ABnin 3. büyük ekonomisi olan İtalyadaki durum da Yunanistandan farksızdı. Ankara ve Atinada olduğu gibi Cumhurbaşkanı Giorgio Napolitano meclis dışındaki iktisatçı Mario Montiyi ömür boyu senatör olarak dün atadı.

Böylece İngiliz Times gazetesinin İmparator Neron Roma yanarken keman çalıyordu, Silvio Berlusconi bunga-bunga yapıyordu. İtalya, bunga-bunga cumhuriyetine dönüştü dediği başbakanın yerine, ekonomik bunalımı önlemenin mimarlığına aday olarak adı öne çıkıyordu.

Avrupa Birliği (AB) ile Uluslararası Para Fonu (UPF) Yunanistan, İrlanda ve Portekizin devlet tahvillerinin yüzde 7 üzerinde sabitlenmesini kabul etmişti. Ancak 1.9 trilyon Avro borcu bulunan İtalyanın 10 yıllık tahvillerinin de birden yüzde 6dan 7.5lere çıkması önce Avrupa, sonra ABD ve dün sabah da Uzakdoğu borsalarını sarstı. Bayram tatili nedeniyle İstanbul borsasındaki rahatlık dün sona erdi, inişe geçildi.

Geçen yılın kamu harcamalarının onaylanması oylamasına muhalefet ve Berlusconinin partisinden de 5 kişi katılmayınca, oylama çoğunluğu 316nın altında kaldı. 308 oy, üç dönem başbakanlık yapan Başbakana güven duyulmadığı sonucunu yarattı.

ABnin istediği önlem yasalarının kabul edilmesinden sonra istifa edeceğim. Artık her sabah bana saldırılarla dolu gazetelerde bu tür haberleri okumaktan da kurtulacağım!diyen Başbakanın istifalarını geçmişte sıkça ertelediğini de anımsatan Corriere della Sera gazetesi Berlusconi ağır çekim istifa ediyor diye yazdı.

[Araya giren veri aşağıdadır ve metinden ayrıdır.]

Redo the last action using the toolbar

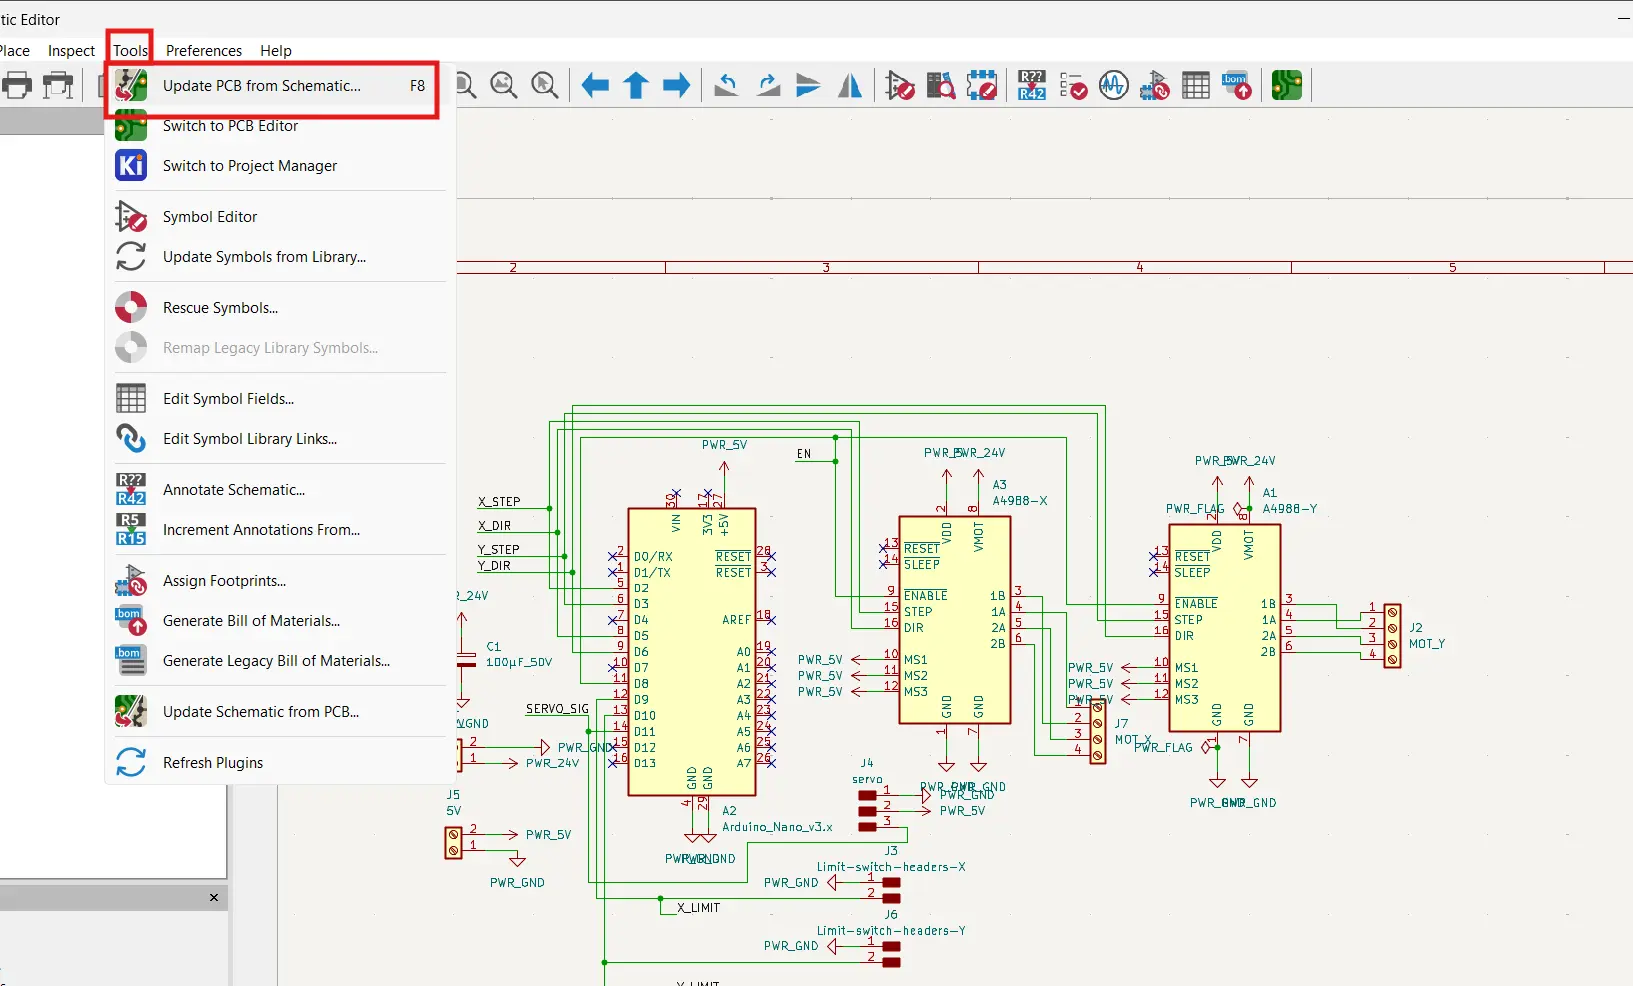(x=767, y=85)
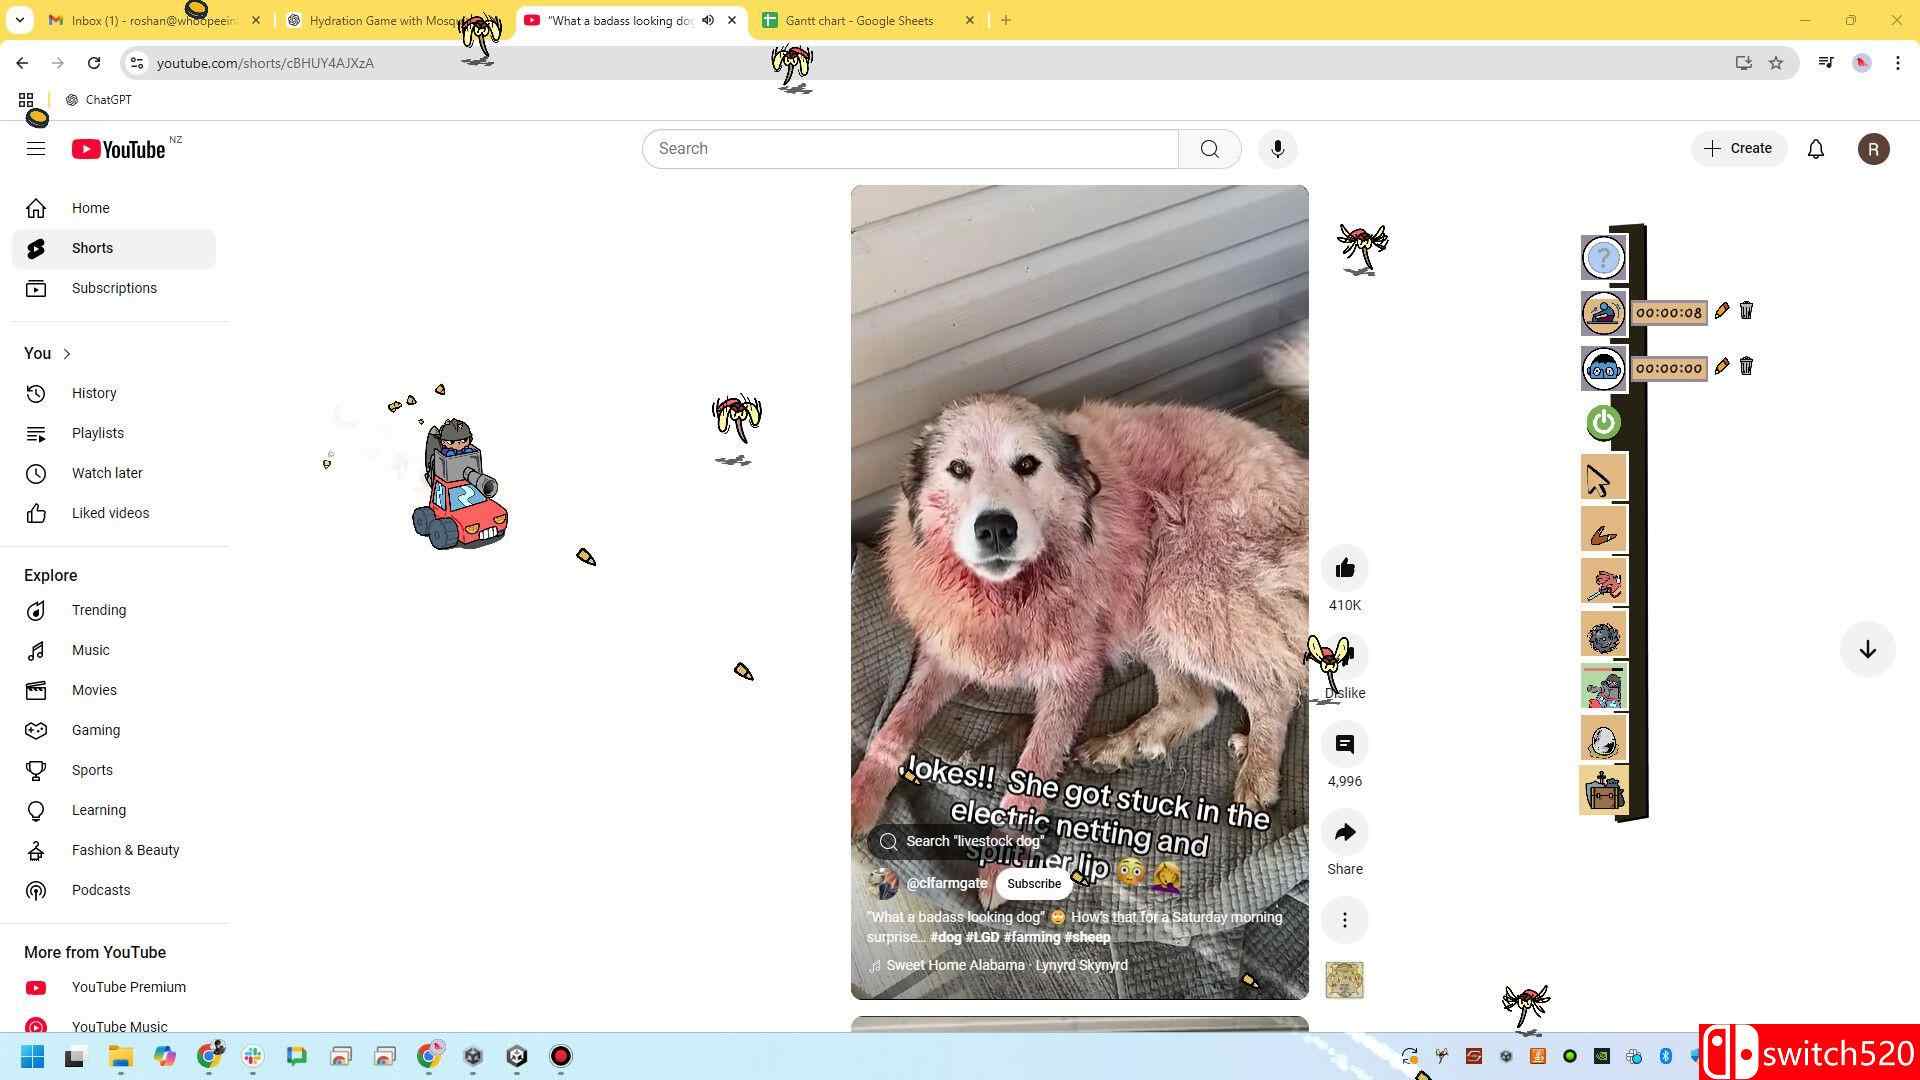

Cumhurbaşkanının, Montiyi ani olarak bu nedenle senatoya atadığı anlaşılıyor. ABnin hükümeti konumundaki komisyonda görev yapan Monti İç Pazarı, Mali Hizmetler, Mali Bütünleşme, Gümrükler ve Vergilerden Sorumlu Bakanı idi denilebilir. Berlusconinin pazartesi günü istifasını verdikten sonra, Montinin hükümet kurma çalışmasına başlayacağı bildiriliyor.

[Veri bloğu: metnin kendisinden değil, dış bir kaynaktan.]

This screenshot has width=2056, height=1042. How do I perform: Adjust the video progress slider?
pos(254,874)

Avrupa'nın Hasta Adamı: AB

ABde Papandreu güvenilir, ciddi bir siyasacı olarak kabul edilirken, ne yazık ki bunalımı çözecek kaynağı yok denilirken; Berlusconi hakkında şu yargı geçerliydi: Sorunlu olmakla birlikte güçlü bir ekonomiyi yöneten, güven vermeyen, ciddi olmayan siyasa adamı…”

İtalyadan sonra Yunan nezlesinin öteki AB ülkelerini de etkilediği gözleniyor. Mayıs 2012 Cumhurbaşkanlığı seçimini yitirmesi beklenen Nikolas Sarkozynin Fransası da kemer sıkmaya hazırlanıyor.

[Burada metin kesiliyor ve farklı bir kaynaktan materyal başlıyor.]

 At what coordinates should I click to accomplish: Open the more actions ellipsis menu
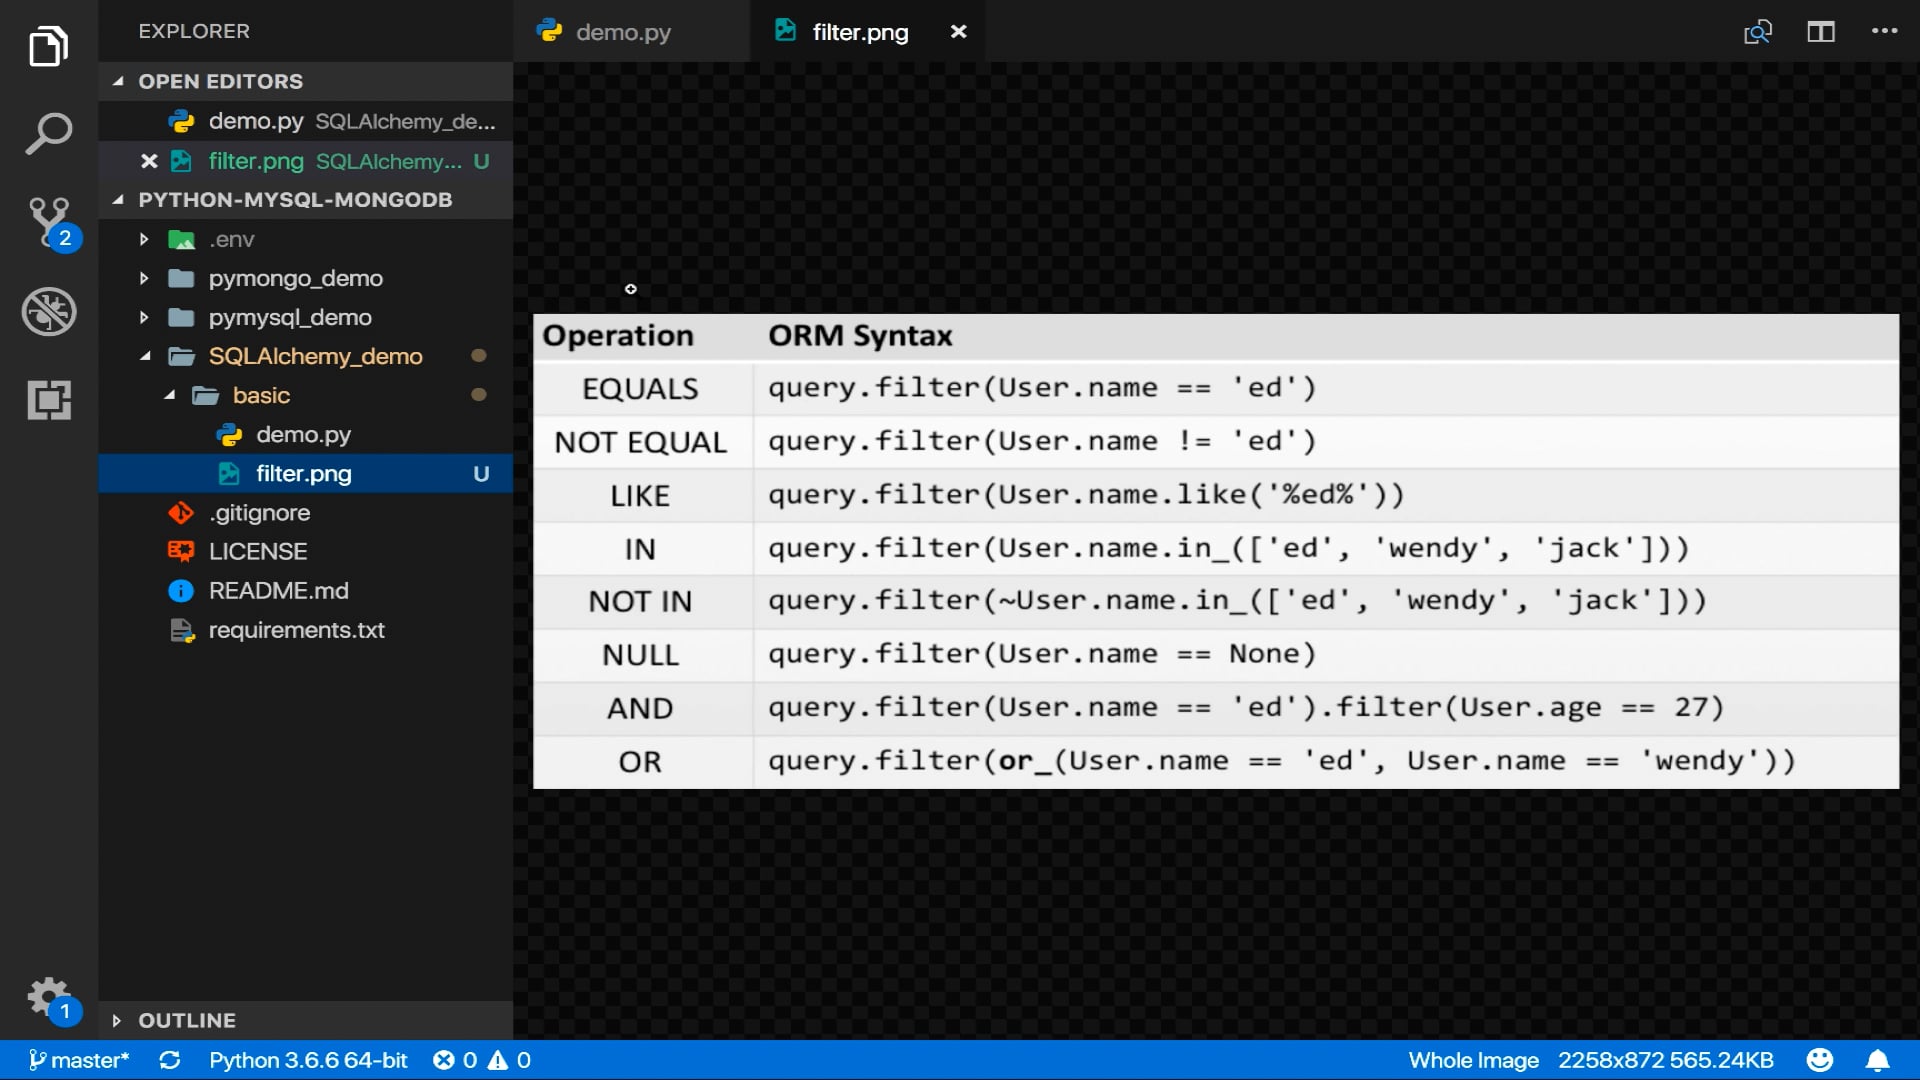(x=1884, y=32)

2016 yılına değin 100 milyar Avroluk tasarrufa gidileceği açıklandı. 2011 bütçesinin 95 milyar Avro açık vereceği bildiriliyor. İflasın soyut olmaktan çıkıp somutlaştığını söyleyen Başbakan Francois Fillonun kemer sıkma önlemleri tepkilere yol açtı.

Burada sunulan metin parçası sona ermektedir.